January 28, 2009 | Articles Features Opinions
Japan’s Love Hotels
“Love hotels are a unique Japanese institution – hotels exclusively for sex. Places where husbands and wives who want some privacy go, as well as lovers who can’t keep their hands off of each other, prostitutes and their johns, male prostitutes and their clients, and people who just happen to meet each other and get the urge…”
- (Rod Slemmons and Natsuo Kirino, Love Hotels: The Hidden Fantasy Rooms of Japan, San Francisco: Chronicle Books, 2007, p.i)
This preceding statement definitively explains the functions of ‘love hotels’ in Japan today. The general perception of such place, that it was been created purely to service bratty children of the rich, or people in concubinary relationships who seek highly secret places to exploit their affairs, is misleading and incorrect. Brothels and bordellos have known for most of recorded history. What makes the love-hotel dramatically different and probably shocking to Westerners is that it is not intended to serve only as a one-night stand for illicit and furtive sexual encounters, but also as a place for married couples to enjoy physical release in privacy and even explore their sexual fantasies.
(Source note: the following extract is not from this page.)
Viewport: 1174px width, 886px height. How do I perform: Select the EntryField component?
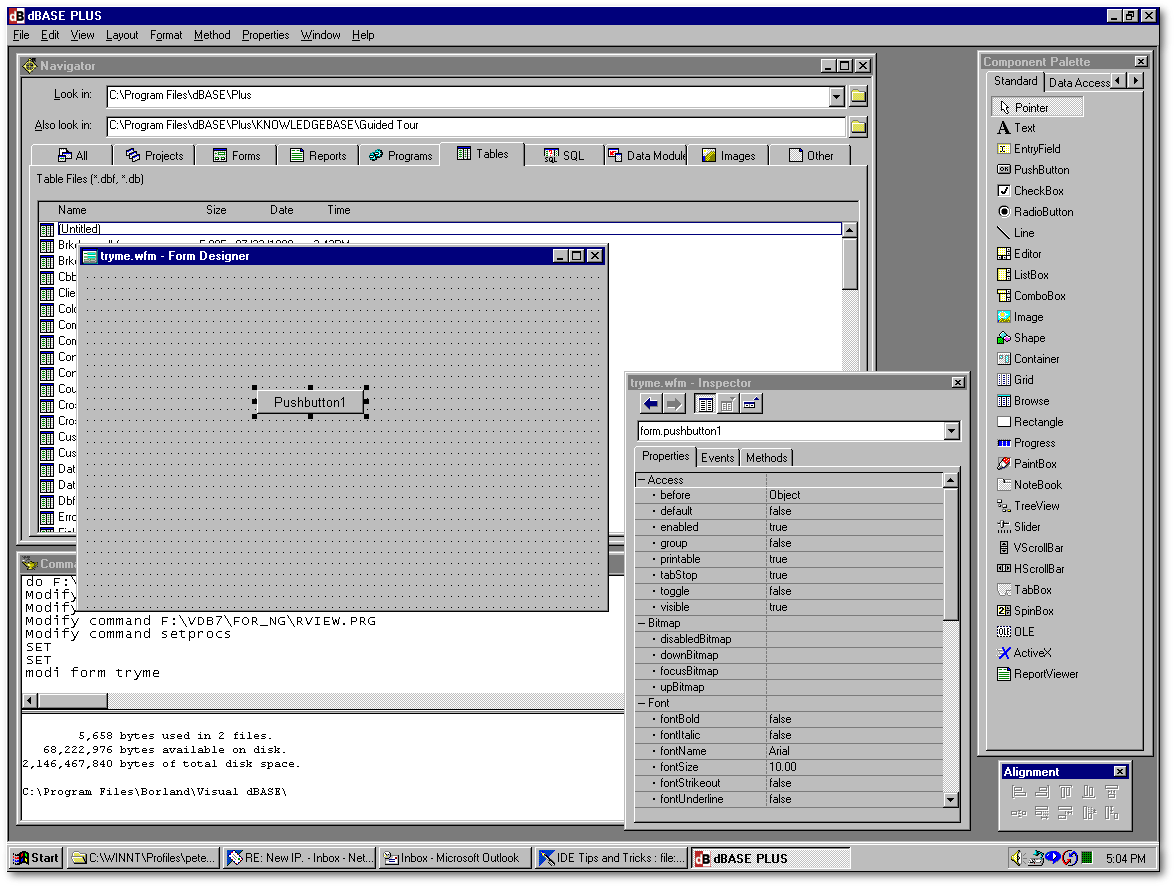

That such an institution even exists, let alone in a highly civilized society, can be an affront to people with commonly held morals.
This paradox – the erosion of the institution of family life in Japan, particularly in big cities such as Tokyo and Osaka – emerged from the need for domestic privacy when it came to sexual encounters. Prohibitively high housing prices resulted in forced small accommodations. Many couples live with their parents and children in a small super compact house divided by a light-frame paper wall. These houses may be very close to other houses separated by a thin row-house wall. The euphemistically named ‘love hotels,’ remediate this problem. Couples thus see the love-hotel as an oasis for their relationships – a place where privacy can be purchased. The uniqueness of this Japanese solution is apparent. Judgment must be withheld as to its morality pending solutions from other societies with a similar problem of privacy.

Shibuya, Tokyo: How to Select a Love Hotel Room
The love-hotel: an urban phenomenon?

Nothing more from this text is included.